Data supplied:

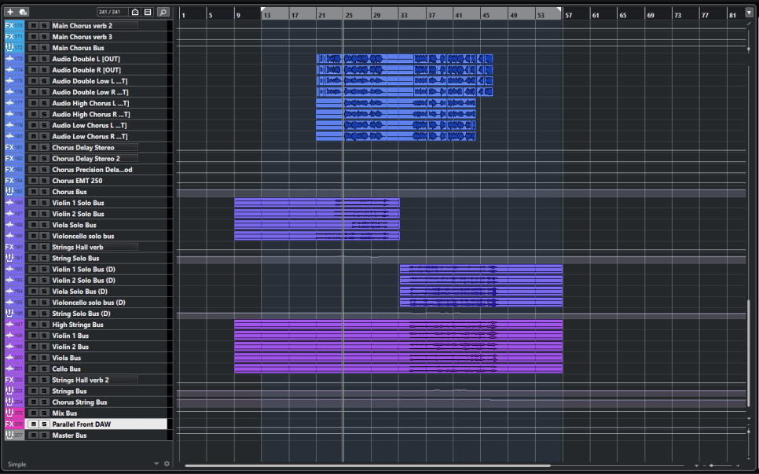This screenshot has width=759, height=474.
Task: Solo the Strings Bus track
Action: click(44, 391)
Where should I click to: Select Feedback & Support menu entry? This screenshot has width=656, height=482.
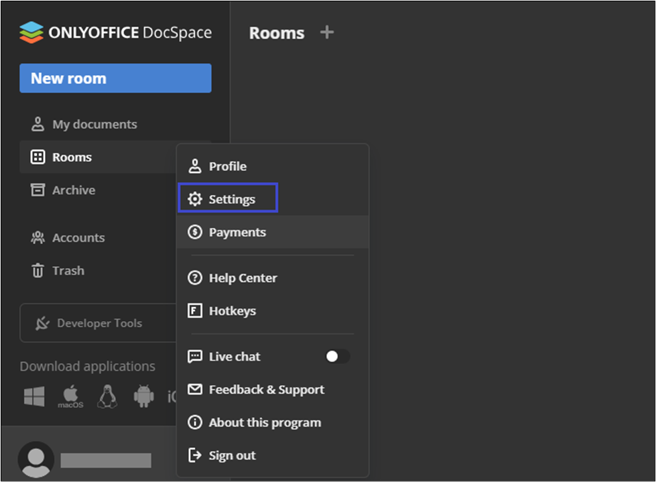266,389
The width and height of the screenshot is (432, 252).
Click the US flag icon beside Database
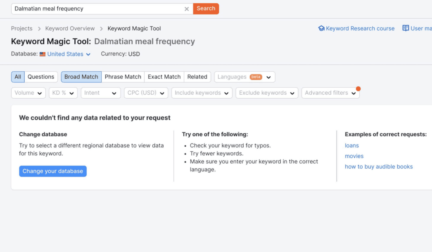(x=42, y=54)
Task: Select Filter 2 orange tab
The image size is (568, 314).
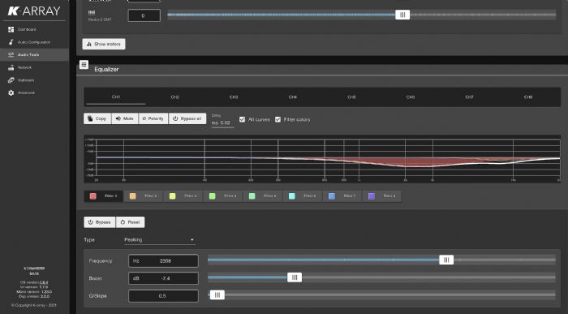Action: pyautogui.click(x=144, y=196)
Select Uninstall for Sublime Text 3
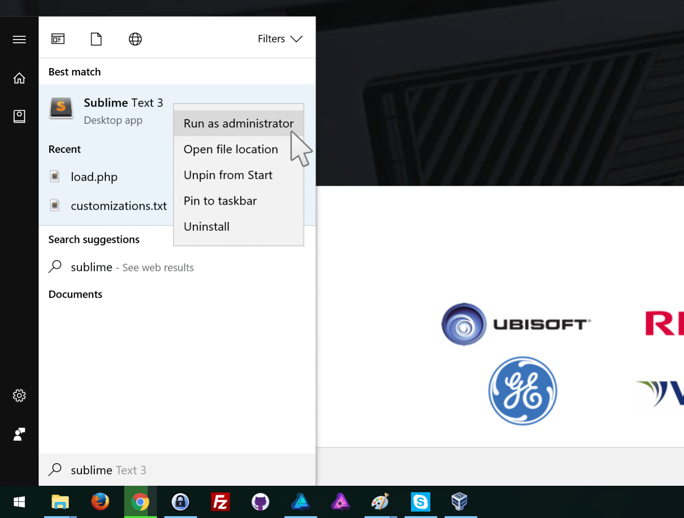The image size is (684, 518). click(x=206, y=226)
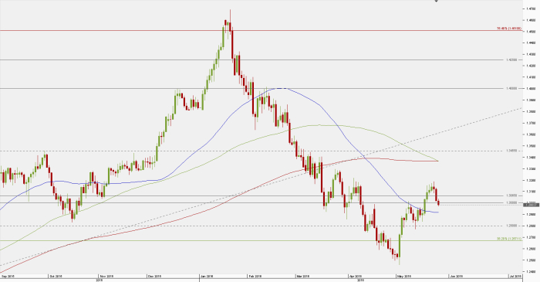Image resolution: width=540 pixels, height=282 pixels.
Task: Click the blue moving average line at its peak
Action: click(x=281, y=89)
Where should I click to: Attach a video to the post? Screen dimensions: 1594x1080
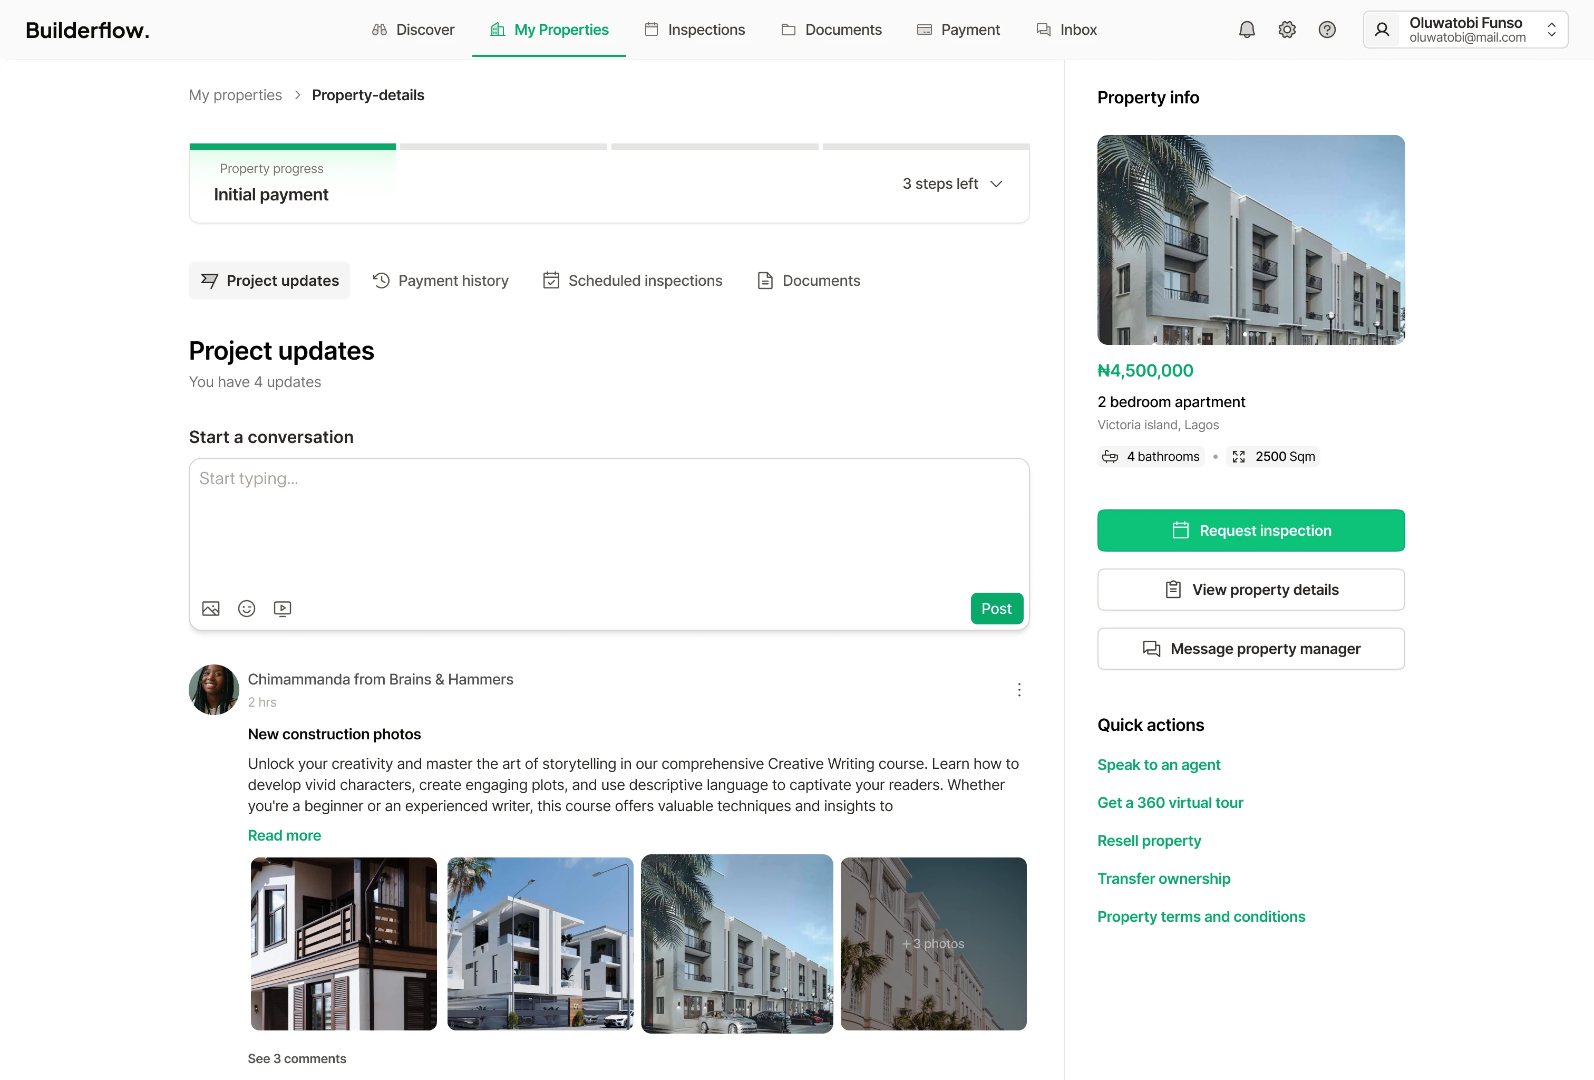coord(282,609)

Given task:
Format the whole listing above as a JSON list of strings, one string per line, with blank lines and the pictures left out.

Right answer:
[
  "This screenshot has width=759, height=474.",
  "Task: Solo the Strings Bus track",
  "Action: click(44, 391)",
  "Where should I click to: Select Feedback & Support menu entry? This screenshot has width=656, height=482.",
  "266,389",
  "The width and height of the screenshot is (432, 252).",
  "Click the US flag icon beside Database",
  "(x=42, y=54)",
  "Task: Select Filter 2 orange tab",
  "The image size is (568, 314).",
  "Action: pyautogui.click(x=144, y=196)",
  "Select Uninstall for Sublime Text 3",
  "The image size is (684, 518). click(x=206, y=226)",
  "Image resolution: width=540 pixels, height=282 pixels.",
  "Task: Click the blue moving average line at its peak",
  "Action: click(x=281, y=89)",
  "Where should I click to: Attach a video to the post? Screen dimensions: 1594x1080",
  "coord(282,609)"
]